Radical spirit

May 9, 2001 at 12:00 am

Marianne Williamson is sitting in a straight-backed chair in the library of her big house, bare feet propped up on an ottoman, casually clad in a loose pullover sweater and slacks. Her hair still slightly damp, she graciously apologizes for being just a few minutes late. It happened, she confesses, because she gave in to an impulse to grab a few more minutes of sleep after dropping her daughter, Emma, off at school.

Williamson seems relaxed and sunny, but her aura also says she has a lot to do and not enough time to do it in.

No wonder. The best-selling author, internationally known spiritual lecturer, spiritual leader of the now very popular Church of Today in Warren and somewhat-stressed single mom is in the midst of another of her ambitious projects. Williamson is not home much these days; she’s busy traveling around the country to talk about her latest book, Imagine: What America Could Be in the 21st Century. Rounding up and editing 40 essays by a smorgasbord of progressive, mystical, radical and New Age thinkers — including Deepak Chopra, bell hooks, U.S. Rep. Dennis Kucinich and Paul Hawken — may have been the easy part of making Imagine happen. Now comes the grind of not only promoting it but also motivating people to work toward its goals and the refreshing future it envisions. Just recently she’s been from Dallas and Denver to San Francisco and New York City.

In the adjacent hallway, a camera crew lugs equipment into the living room to shoot a segment for insertion into an upcoming broadcast of the Church of Today’s Sunday morning service.

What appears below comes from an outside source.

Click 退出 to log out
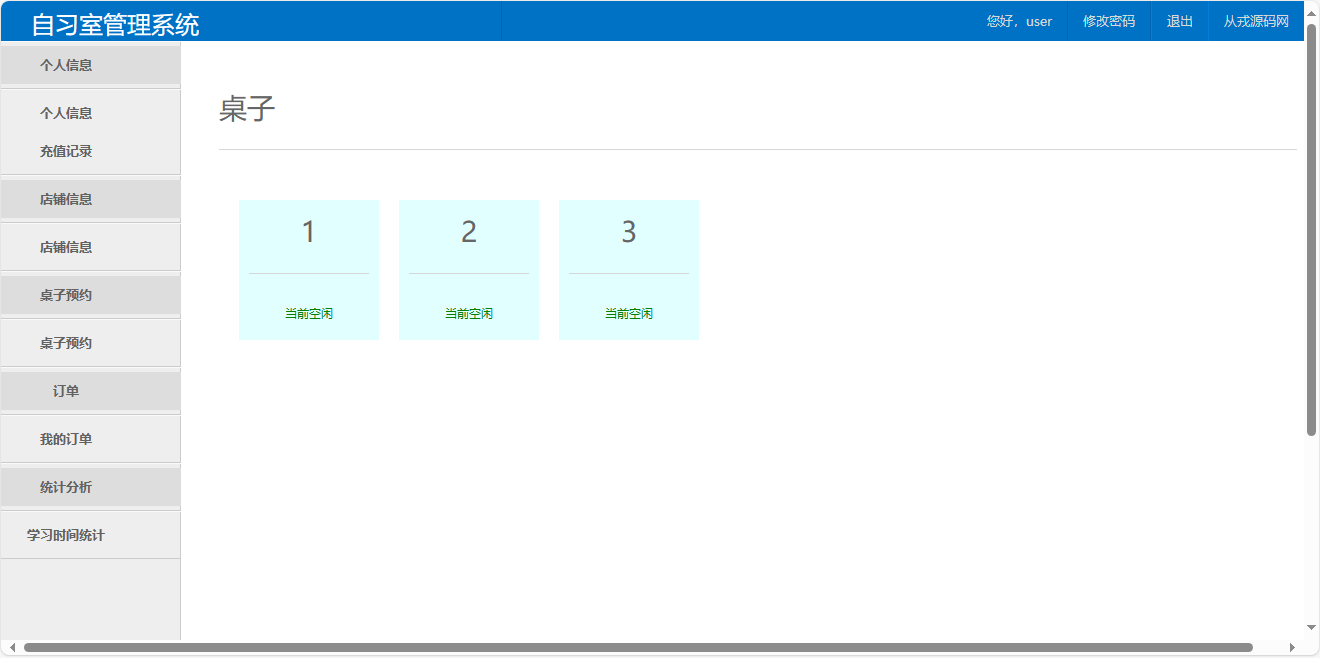This screenshot has width=1320, height=658. pos(1179,21)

The phone rings frequently; her small staff fields the calls and acts as snap-to-it gofers whenever Williamson needs something done.

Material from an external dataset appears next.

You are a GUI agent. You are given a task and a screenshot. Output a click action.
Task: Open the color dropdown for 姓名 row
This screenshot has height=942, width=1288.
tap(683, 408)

This is no quiet, ruminative pastor content to contemplate her flock and the best way through those pearly gates. This is a woman on a mission, with no false modesty attached. As she talks about her career — which includes writing seven books about spirituality, founding bicoastal nonprofit organizations for AIDS patients and engaging briefly with Los Angeles’ treacherous celebrity culture — her voice rises and falls dramatically. It ranges from an almost indignantly insistent tone to a low whisper that occasionally causes a reporter’s voice-activated tape recorder to shut down.

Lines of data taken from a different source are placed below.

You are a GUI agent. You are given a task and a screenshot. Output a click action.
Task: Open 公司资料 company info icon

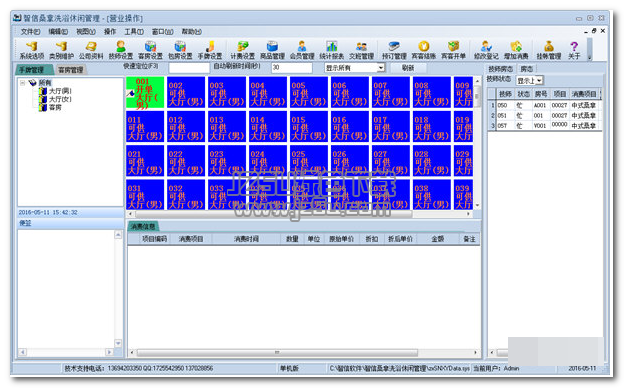(x=91, y=50)
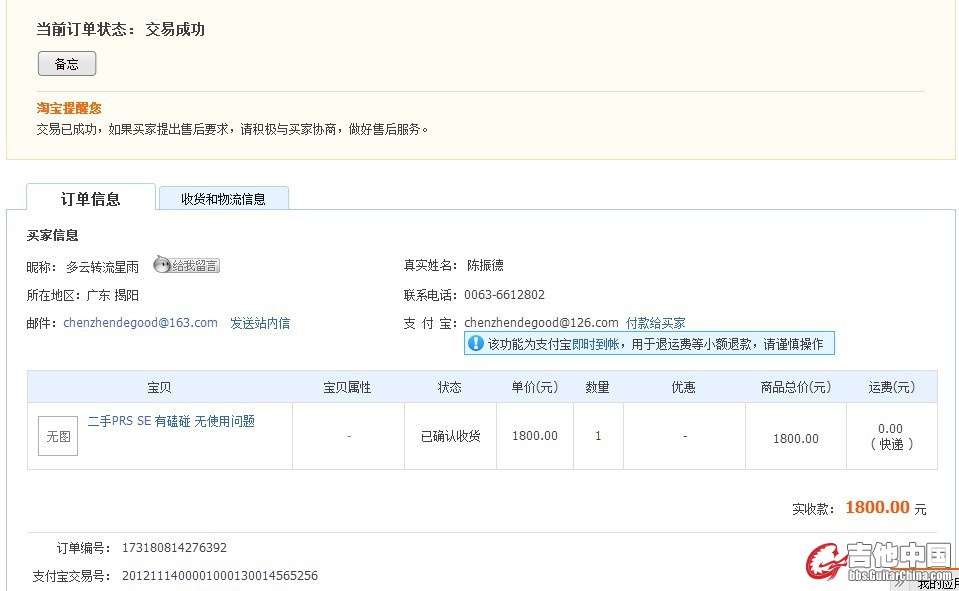Click the order number 173180814276392
The height and width of the screenshot is (591, 959).
174,548
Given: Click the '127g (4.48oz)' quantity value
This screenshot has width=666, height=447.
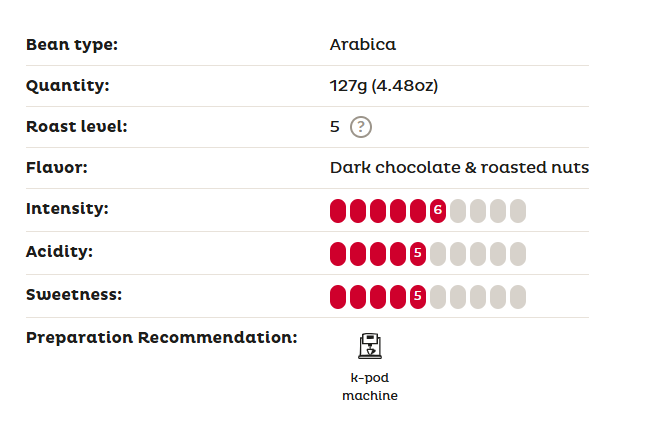Looking at the screenshot, I should [384, 86].
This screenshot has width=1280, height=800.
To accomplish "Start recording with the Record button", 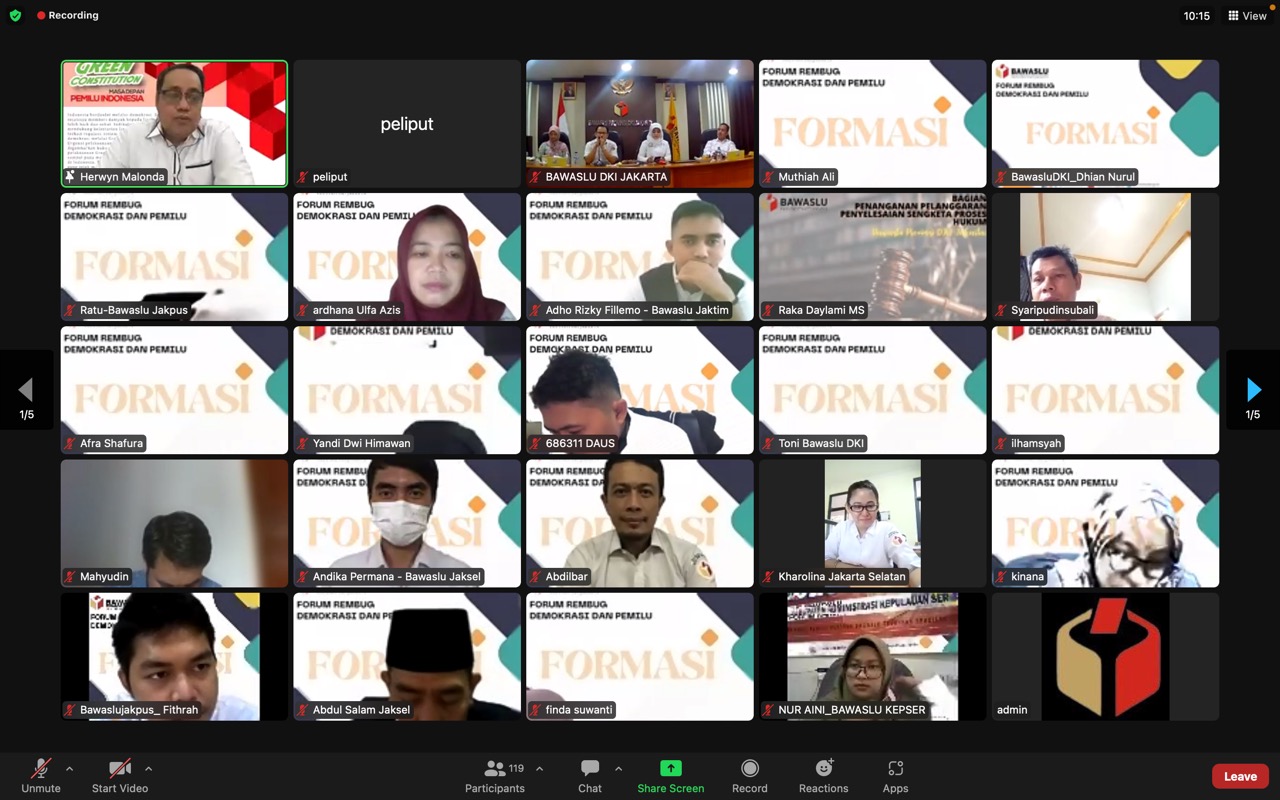I will [749, 775].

Ever since Williamson’s first book, A Return to Love: Reflections on the Principles of A Course In Miracles, hit the top of the New York Times best-seller list and stayed there for 39 weeks back in 1993, she’s been at the center of a spiritual whirlwind. Her move to the Midwest three years ago to begin leading the Church of Today has only brought winds of change and controversy there as well. Even something as seemingly simple as changing the church’s Sunday morning music generated controversy, she recalls.

“They’d play Broadway show tunes on Sunday morning!” she says incredulously. “They were songs that I like, but I thought it was unbelievably inappropriate for Sunday mornings. That is not a spiritual environment!”

So she hired a brand-new gospel choir that makes music deeply rooted in black gospel harmonies and rhythms, but with lyrics honed to Williamson’s message.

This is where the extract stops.